I'm taking an Analysis class and today we proved the following lemma:
Let $\nu$ be a finite measure. Then $\nu\ll\mu$ iff for all $\varepsilon>0$ there exists $\delta>0$ s.t $\mu\left(A\right)<\delta\Longrightarrow\nu\left(A\right)<\varepsilon$
Then the instructor gave the following counter-example showing this is not true if we only require $\nu$ to be $\sigma$-finite: Take $X=\left(0,1\right)$ , $\mu$ the Lebesgue measure and $\nu\left(A\right)=\int_{A}\frac{1}{x}d\mu$ . Then for $A_{n}=\left[\frac{1}{n},\frac{2}{n}\right],\ n\geq2$ one has $\nu\left(A_{n}\right)=\log2$ for all $n$ but $\mu\left(A_{n}\right)\overset{n\to\infty}{\longrightarrow}0$
I don't understand how this shows the claim is not true in this case. I would appreciate it if someone could clarify the instructor's intention.

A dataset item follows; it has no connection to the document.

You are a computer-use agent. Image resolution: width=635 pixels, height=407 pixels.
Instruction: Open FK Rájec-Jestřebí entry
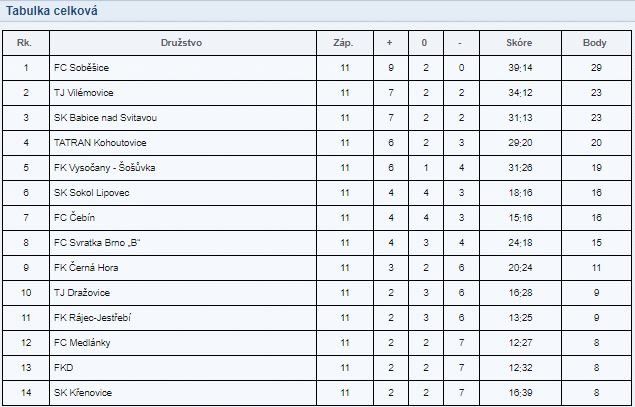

First we show that $\nu$ is $\sigma-$finite. Define $$A_n=\left[\frac{1}{n},\frac{2}{n}\right),\quad n\geq 2$$ Then it is clear that $$X=(0,1)=\bigcup_{n=2}^\infty A_n$$ and $$\nu(A_n)=\int_{\frac{1}{n}}^{\frac{2}{n}}\frac{1}{x}dx=\log\frac{2}{n}-\log\frac{1}{n}=\log 2<\infty$$ This shows that $\nu$ is $\sigma-$finite. And it is clear that $\nu$ is absolutely continuous w.r.t $\mu$.
However for every $\delta>0$, we can always choose $N\in\mathbb{N}$ with $\frac{1}{N}\leq\delta$, thus $$\mu(A_n)\leq \mu(A_N)=\frac{1}{N}<\delta,\quad\forall n\geq N$$ Choose $\epsilon\in(0,\log 2)$, we have $\nu(A_n)=\log 2>\epsilon$ for all $n\geq N$. Thus in this case $\mu(A_n)<\delta$ does not imply $\nu(A_n)<\epsilon$.
Edit: Fixed incorrect inequality.